Tree of Thought (ToT)
A reasoning architecture that explores multiple candidate reasoning paths as a search tree — generating several next thoughts at each step, scoring them, and backtracking from dead ends.
Why it matters
CoT commits to one linear chain; if an early step is wrong, the whole answer is wrong with no recovery. ToT treats reasoning as search over a tree of partial solutions, so the model can branch, evaluate, prune bad branches, and backtracking — turning a one-shot guess into a deliberate look-ahead. On tasks needing exploration (Game of 24, puzzles, planning), the original paper reports ToT solving 74% of Game-of-24 cases versus ~4% for CoT. The cost is many more LLM calls, so it’s reserved for hard problems where a single chain reliably fails.
How it works
Four pluggable components, run as a tree search:
| Component | Job |
|---|---|
| Thought generator | propose k next steps from a node |
| State evaluator | score each node (LLM rates “sure/maybe/no” or a value) |
| Search strategy | BFS or DFS over the frontier |
| Pruning | drop low-scored branches; keep top-b (beam) |
The loop, in prose: from the current partial solution, generate k candidate next thoughts; evaluate each (have the model judge how promising it is); keep the best b (the beam width); expand those next. DFS dives deep and backtracking on a dead end; BFS keeps a frontier of the b best states per depth. Search ends at a complete solution or a depth limit. Total cost scales with branching: roughly b × depth × (generate + evaluate) calls — easily 50–100× a single CoT pass.
Example
Game of 24 with inputs 4, 9, 10, 13 (combine to make 24):
root: {4,9,10,13}
├─ 13-9=4 -> {4,4,10} eval: maybe
│ └─ 10-4=6 -> {4,6} -> 4*6=24 ✓ SOLVED
├─ 10-4=6 -> {6,9,13} eval: no (pruned)
└─ 4+9=13 -> {10,13,13} eval: no (pruned)

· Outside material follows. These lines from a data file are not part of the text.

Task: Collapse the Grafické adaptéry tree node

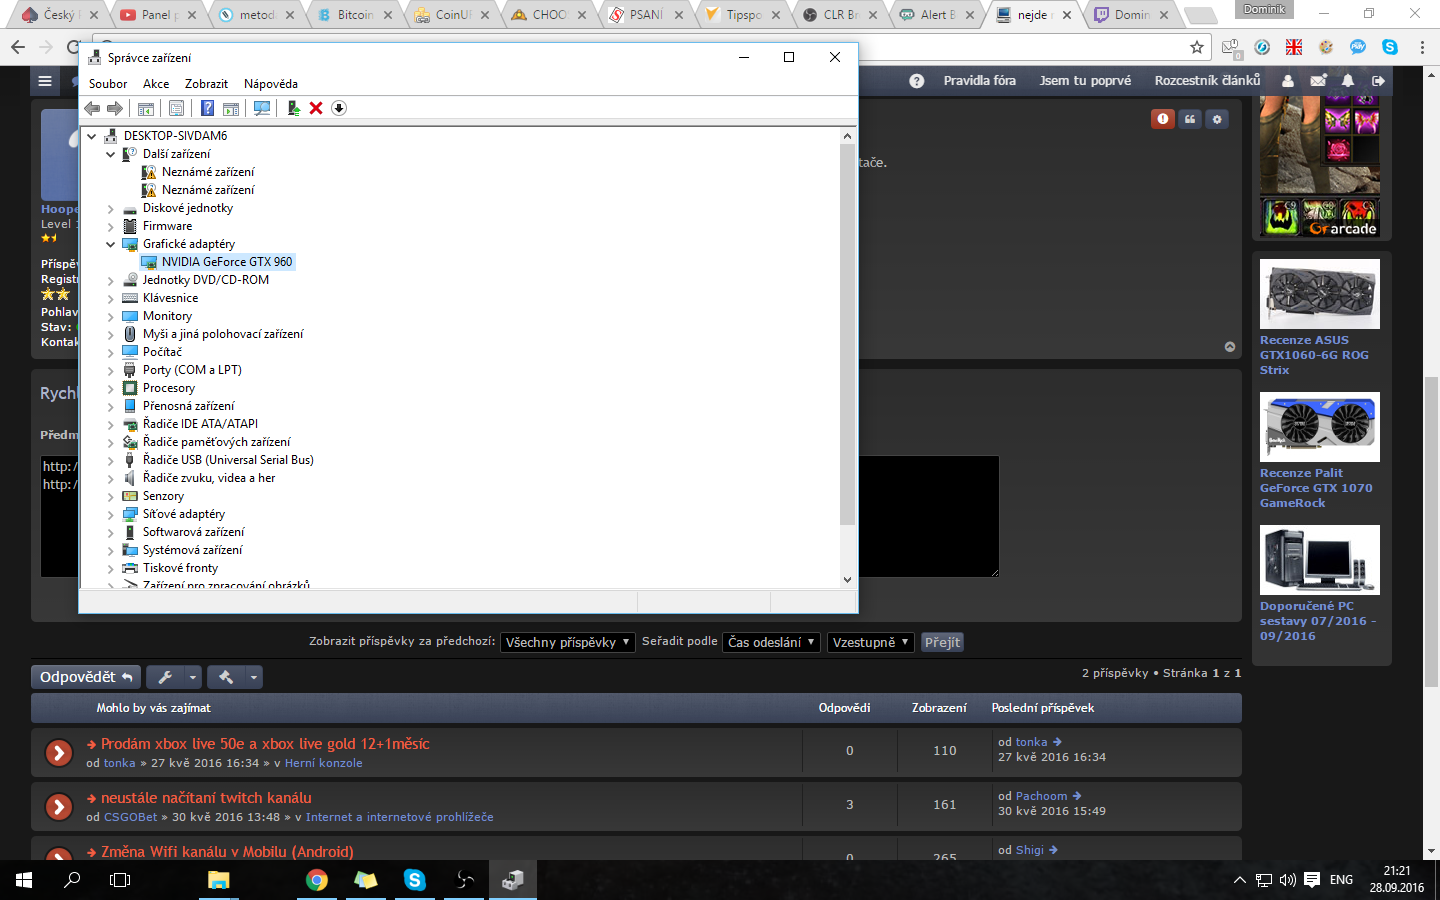Action: click(111, 244)
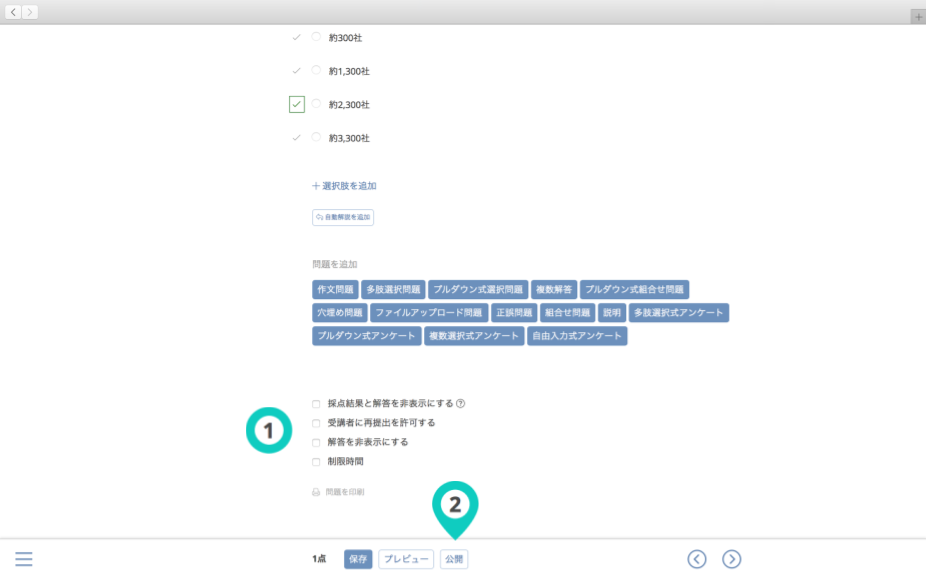926x579 pixels.
Task: Go to the next page with right arrow circle
Action: (732, 559)
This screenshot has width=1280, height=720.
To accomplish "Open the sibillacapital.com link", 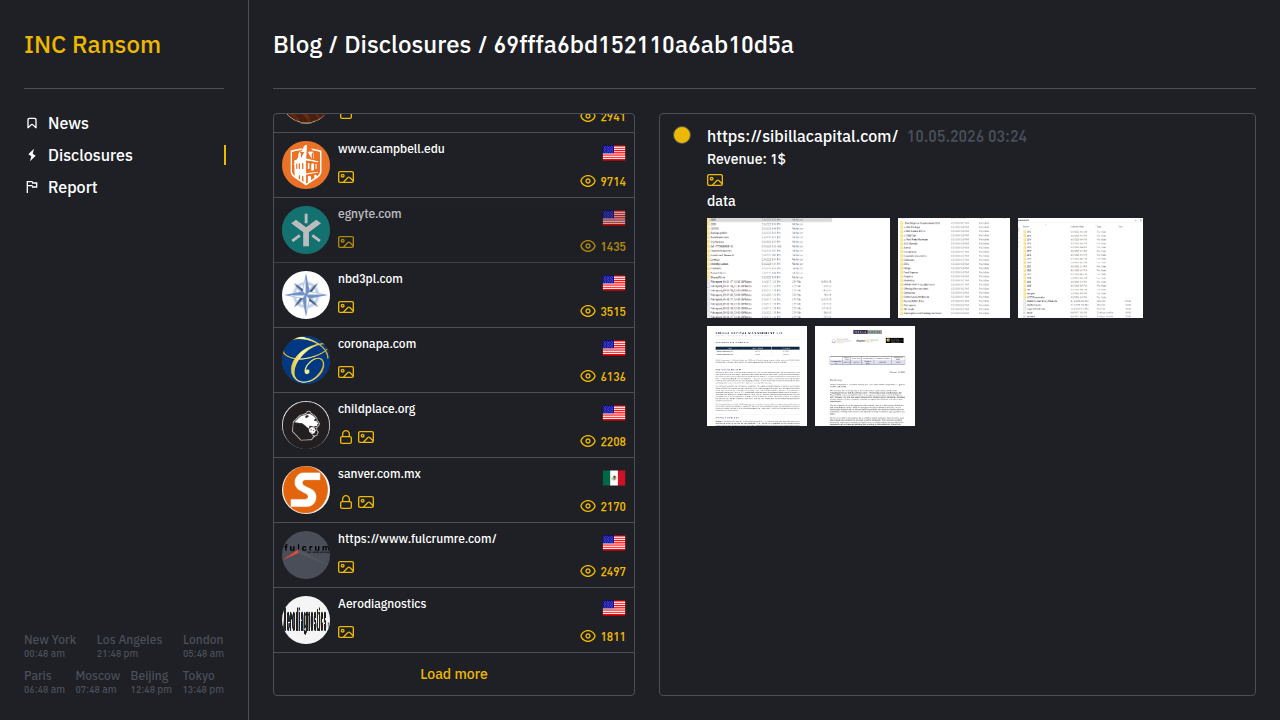I will [x=802, y=136].
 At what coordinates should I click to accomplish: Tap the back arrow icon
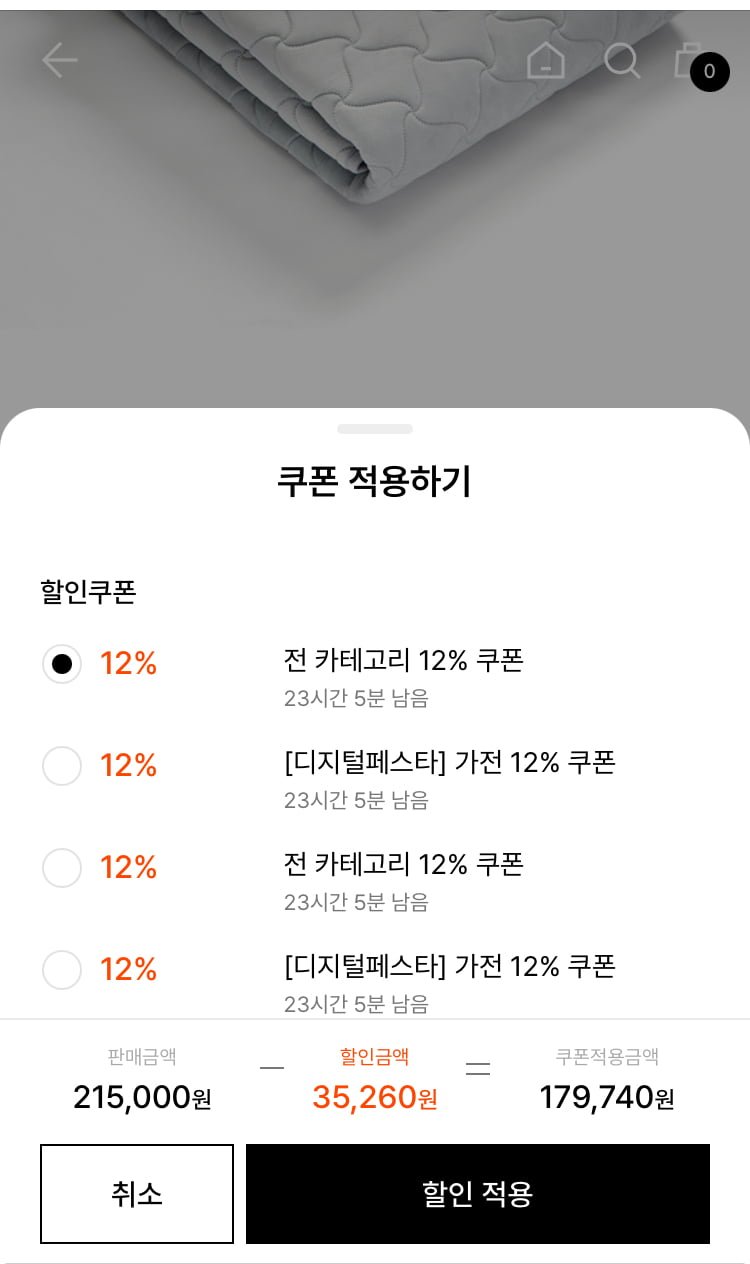[60, 61]
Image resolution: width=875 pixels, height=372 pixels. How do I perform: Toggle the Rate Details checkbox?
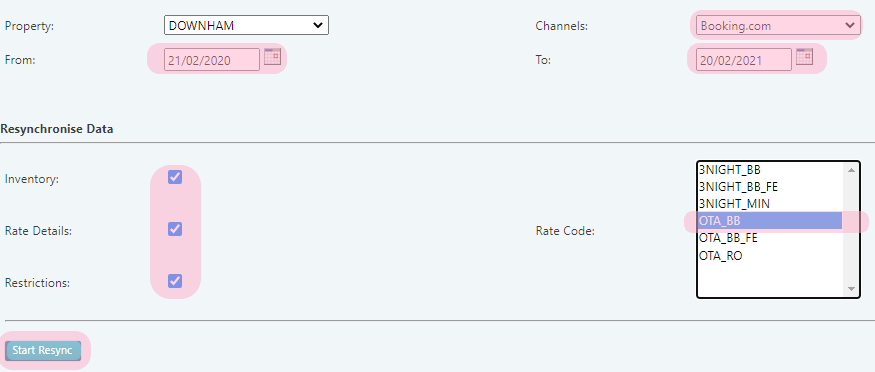point(175,229)
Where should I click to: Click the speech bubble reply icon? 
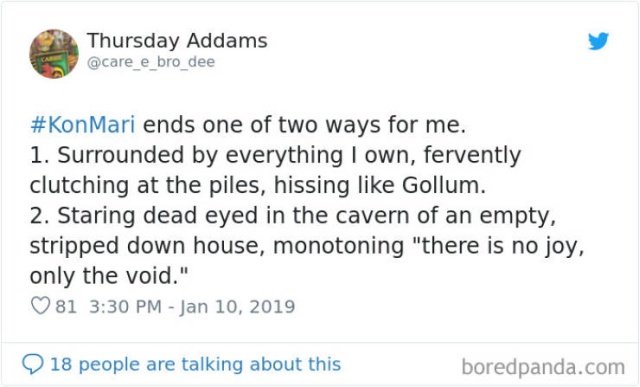[x=33, y=364]
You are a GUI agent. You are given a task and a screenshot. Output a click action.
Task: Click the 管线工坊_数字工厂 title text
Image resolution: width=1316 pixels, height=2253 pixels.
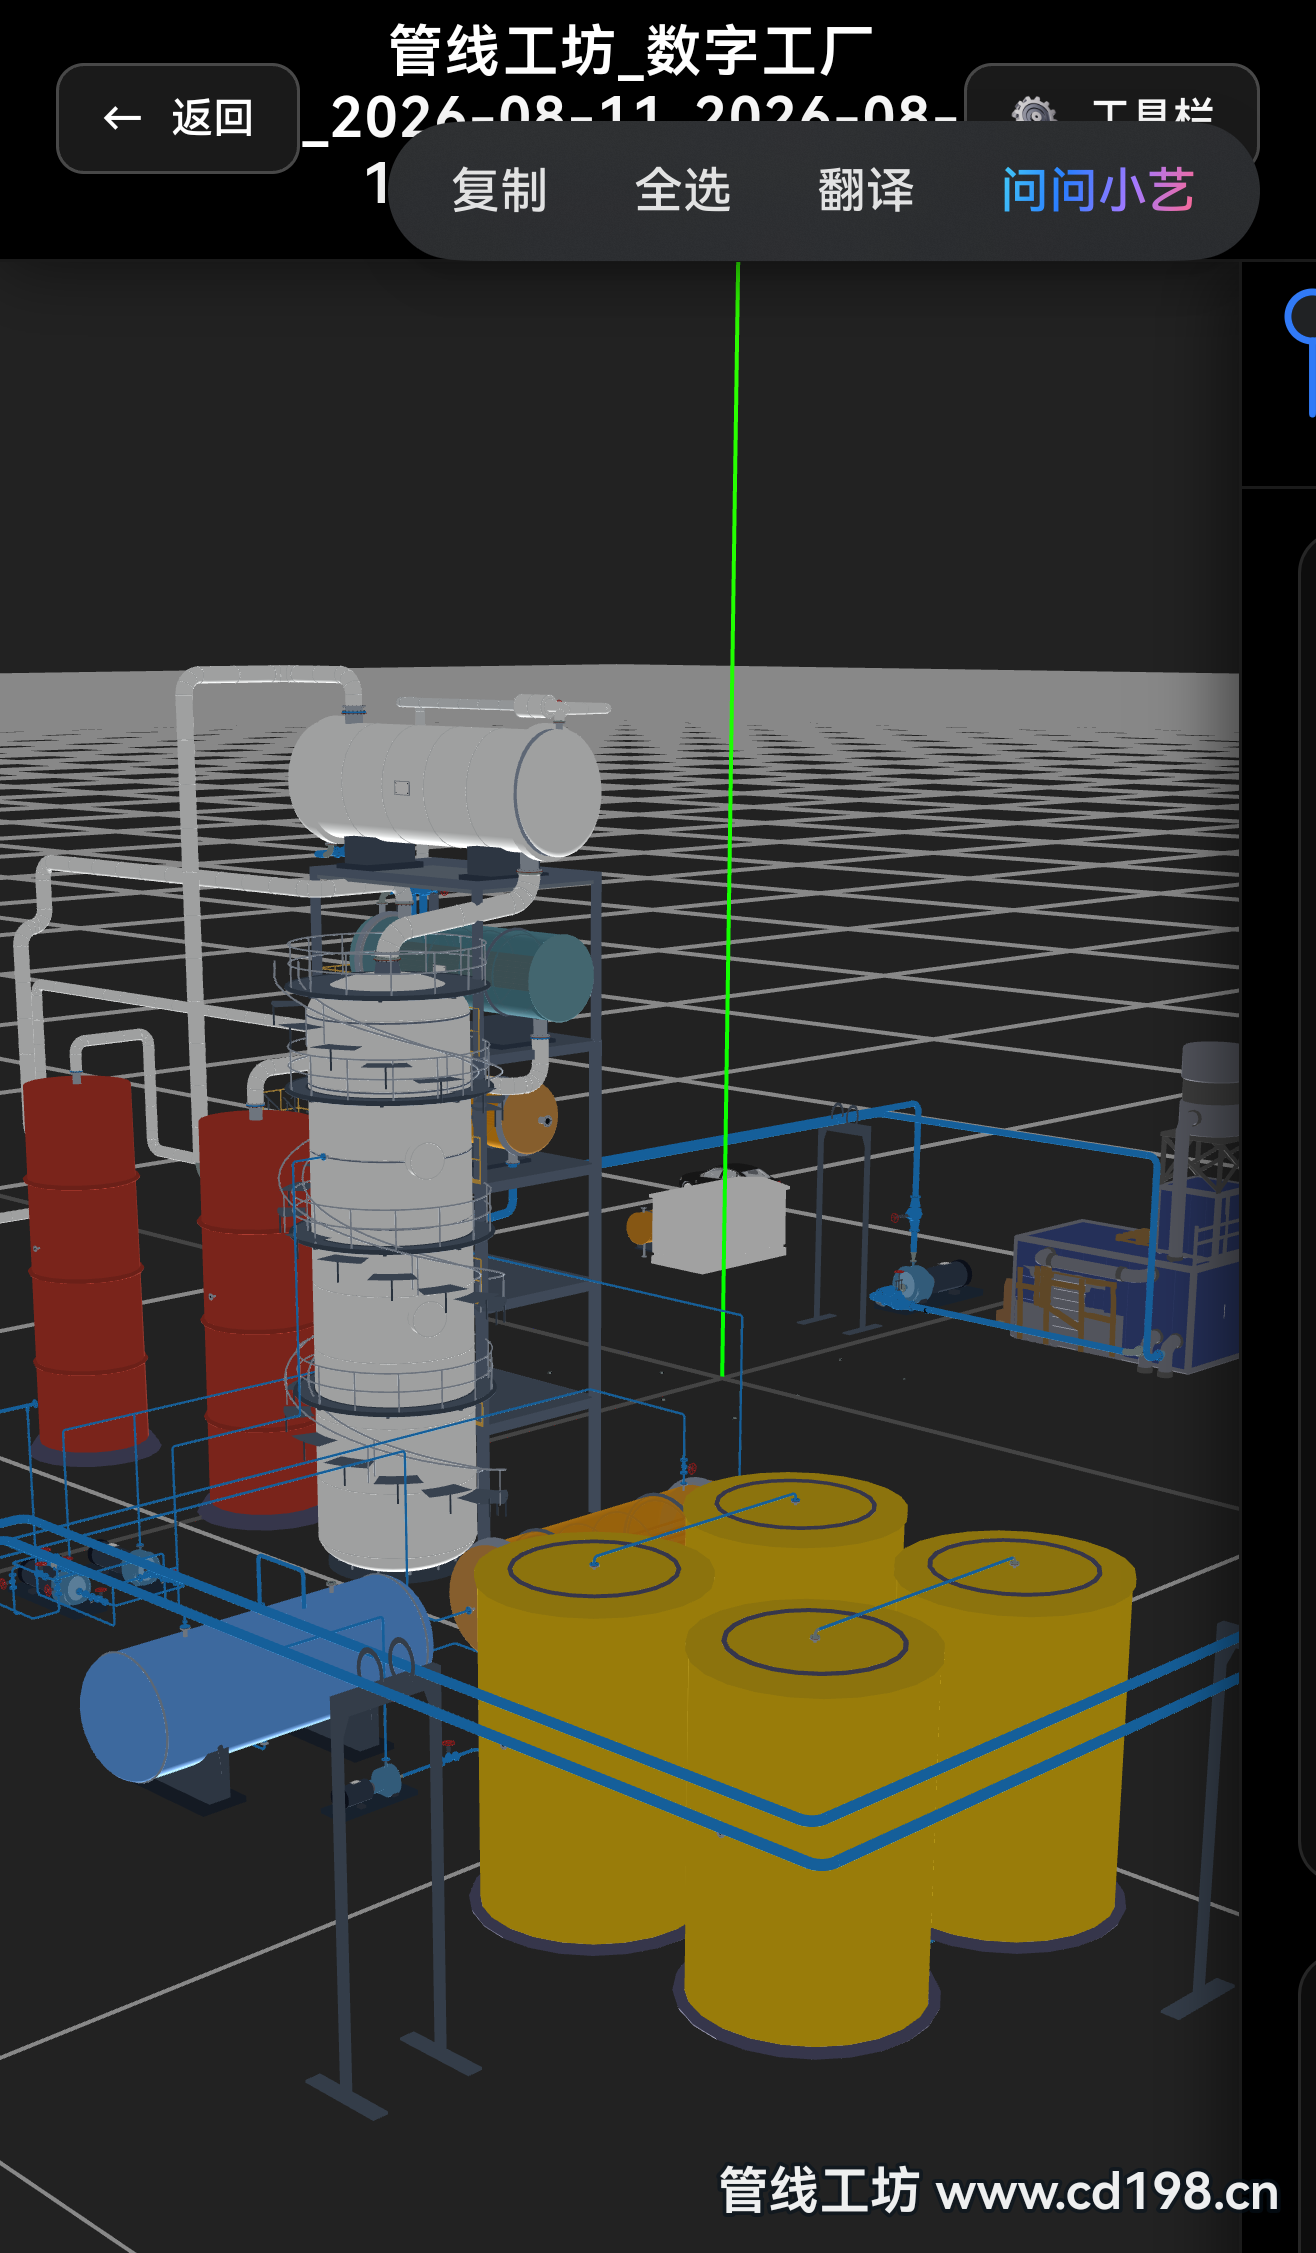[631, 50]
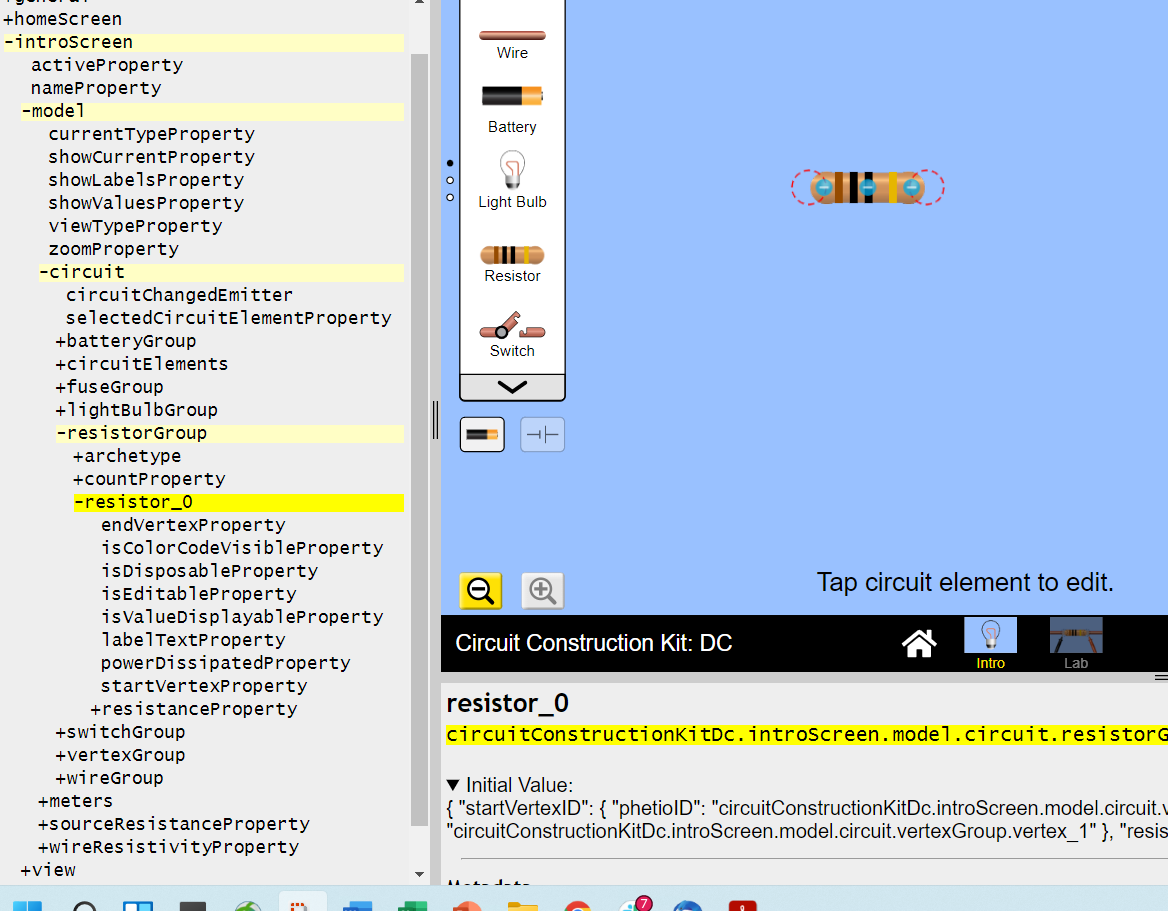1168x911 pixels.
Task: Switch to the Lab screen tab
Action: click(1075, 643)
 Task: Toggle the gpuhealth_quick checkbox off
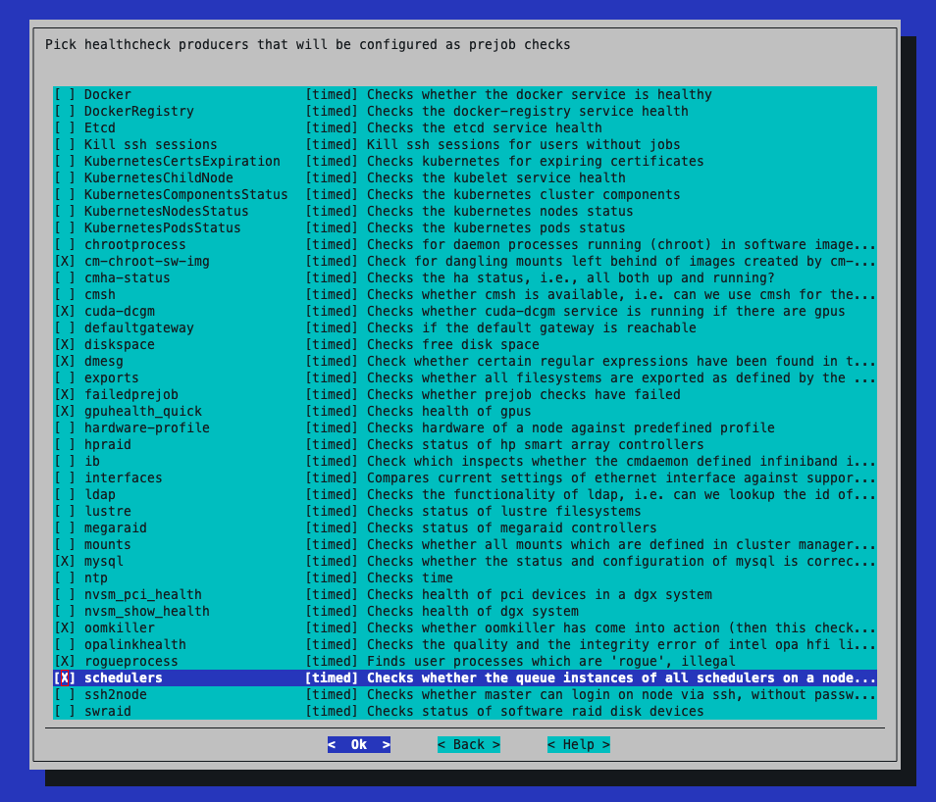pos(64,411)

The evaluator kills the two weak branches early; the search spends its budget on the promising {4,4,10} line and finds (13-9) then (10-4)·4 = 24.
Pitfalls
- Cost explosion. Branching factor × depth multiplies calls fast; cap beam width and depth or a single question costs dollars and minutes.
- Weak evaluator = blind search. If the LLM can’t reliably score partial states, pruning is random and ToT degrades to expensive guessing — validate the evaluator first.
- Wrong tool for the job. ToT shines only when problems decompose into checkable intermediate states; for retrieval-style tasks, ReAct grounding beats deeper internal search.
- Confusing ToT with multi-sample. Self-consistency (sample N chains, majority-vote) is not ToT — it has no per-state evaluation or backtracking.